Avrupa Alevi Birlikleri Konfederasyonu (AABK) Eşit Başkanı Hüseyin Mat, bu girişimleri “Faşizmin ayak sesleri” olarak nitelendirerek, Almanya ve Avrupa’da aşırı sağcıların planlarının skandal niteliğinde olduğunu belirtti.
Almanya’da aşırı sağcıların milyonlarca yabancı ve yabancı kökenli Alman vatandaşının kitlesel sınır dışı edilmesi planlarının yaptığını iddia etmesinin bile başlı başına büyük bir skandal olduğunu kaydeden Mat, “Başta Almanya olmak üzere Avrupa’nın geldiği noktayı maalesef gösteriyor” ifadelerini kullandı.
“DEMOKRASİ VE İNSANLIK PAYDASINDA BULUŞMALMA TARİHSEL SORUMLULUK”
Mat şunları söyledi:
“Nazi faşizminin yaptığı soykırımın taşları da bu gibi gizli toplantılarda dizildi ve planlandı. Yaşanan Mölln, Solingen, Hanau gibi katliamlar tehlike zilinin sesleri niteliğindeydi zaten. Dünyanın genelinde yaşanan savaşlar ve ortaya çıkan göç ile birlikte ekonomik ve siyasi darboğazın yarattığı güvenlik tehdidini fırsata dönüştürmek isteyen nazi faşistlerinin yıllardır gizledikleri duygu ve hedeflerinin ifşa olması niteliğindedir yaşananlar. Yıllardır varolan göç ve uyum sorununu çözmekten uzak sadece seçim malzemesi yapan siyaset kurumunun da bu gelişmelerde sorumluluğu büyüktür. Bu gelişmeler karışsında devlet ve iktidar tarafından alınması gereken tedbirleri alınmazsa yeni Solingen katliamlarının yaşanması an meselesidir. Bu konuda göçmen kurumlarının da birlikte ciddi alternatif işbirliklerini geliştirmeleri kaçınılmazdır.

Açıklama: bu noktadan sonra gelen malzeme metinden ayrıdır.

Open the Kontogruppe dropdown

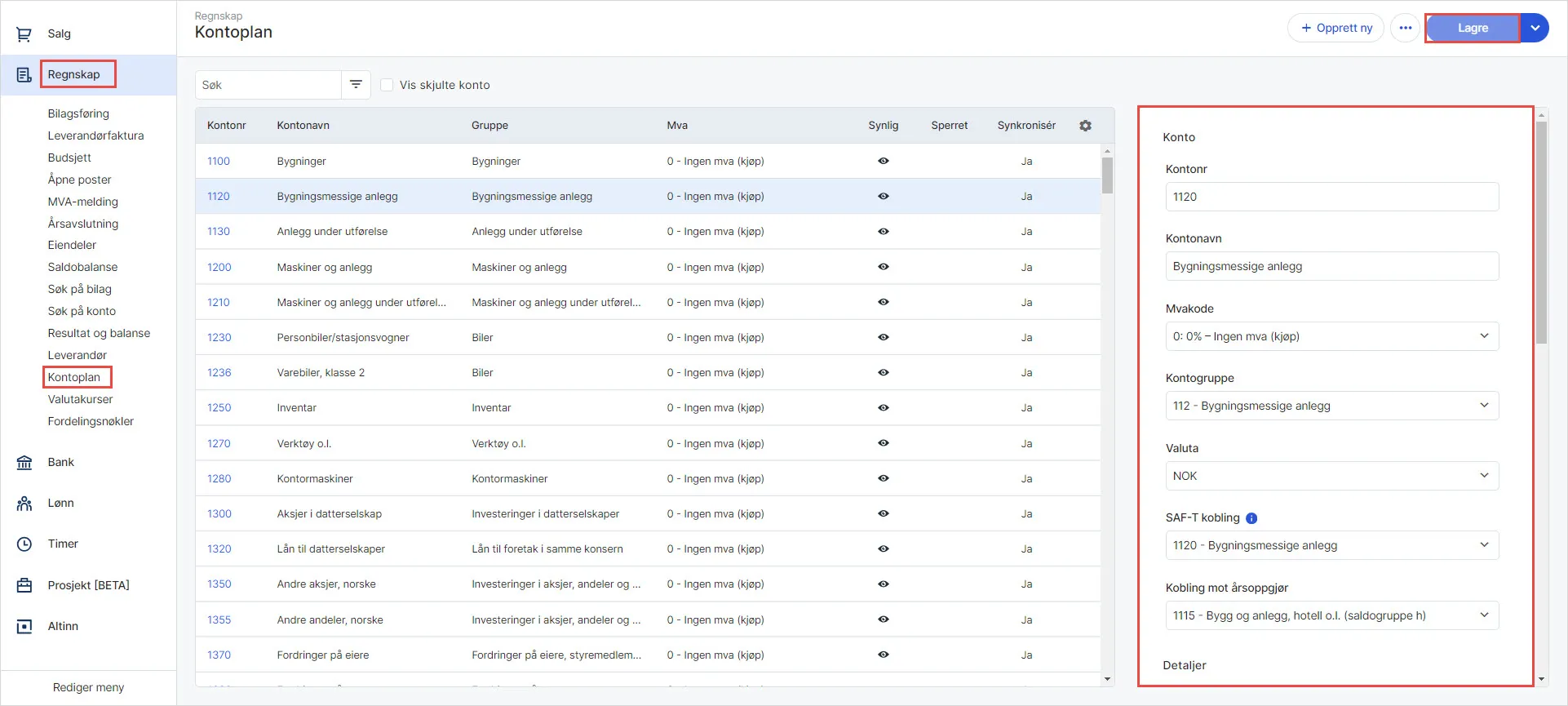1331,406
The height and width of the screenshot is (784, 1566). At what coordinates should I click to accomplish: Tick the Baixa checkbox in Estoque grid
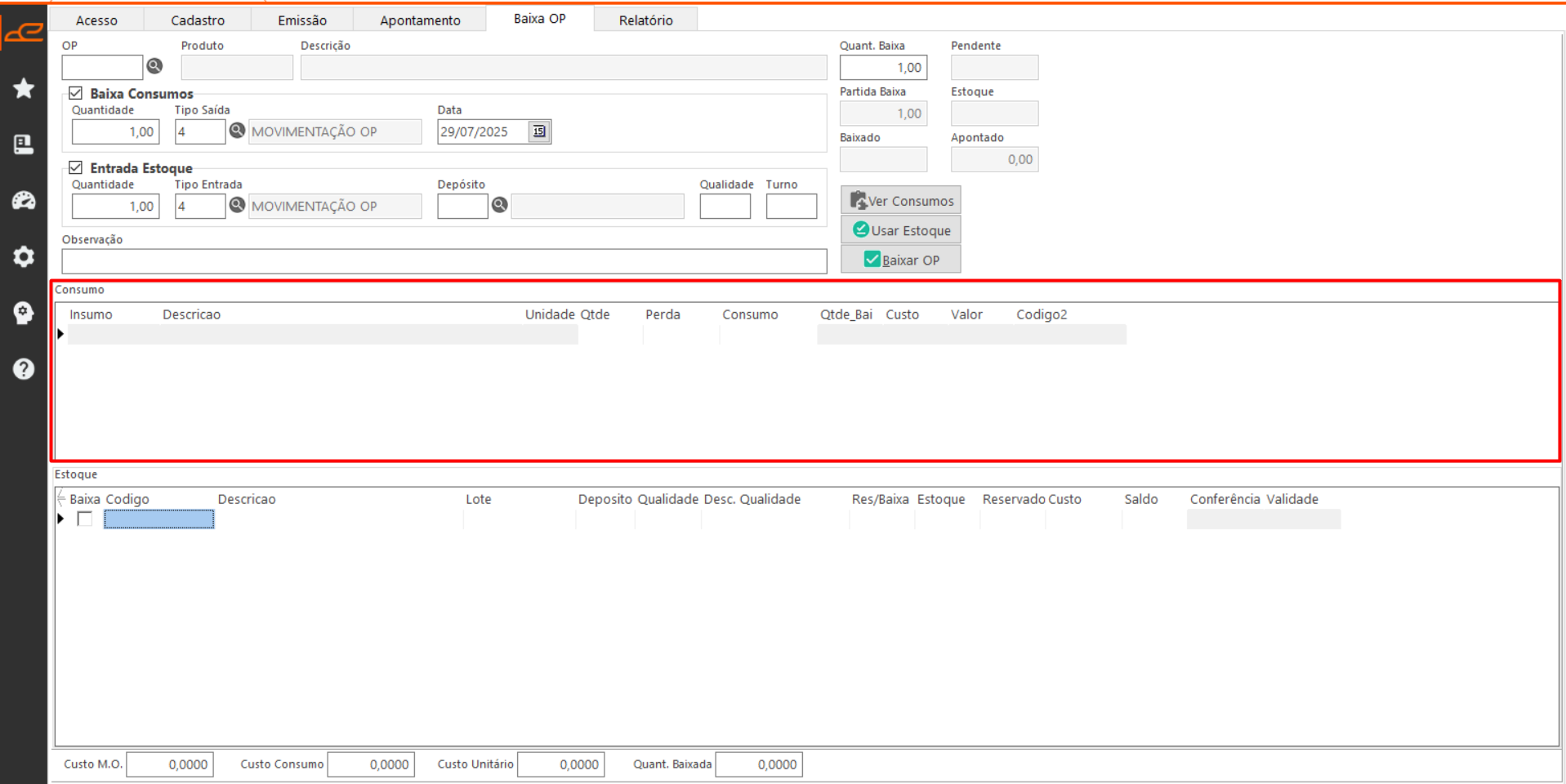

Almanya devleti bu iddiayı açıklığa kovuşturmalı ve gerekeni yapmalıdır. Aksi takdirde demokrasinin beşiği denilen ve büyük acıların yaşandığı Avrupa coğrafyasında 100 yıl geriye dönüş olur ve sadece yabancılar, göçmenler, sığınmacılar ne denilirse denilsin değil, Avrupa halkları da aynı acıları yeniden yaşamak durumunda kalırlar. Faşizme karşı tüm halkların demokrasi ve insanlık paydasında buluşması kaçınılmaz tarihsel bir sorumluluktur.”
(HABER MERKEZİ)
Yoruma kapalı.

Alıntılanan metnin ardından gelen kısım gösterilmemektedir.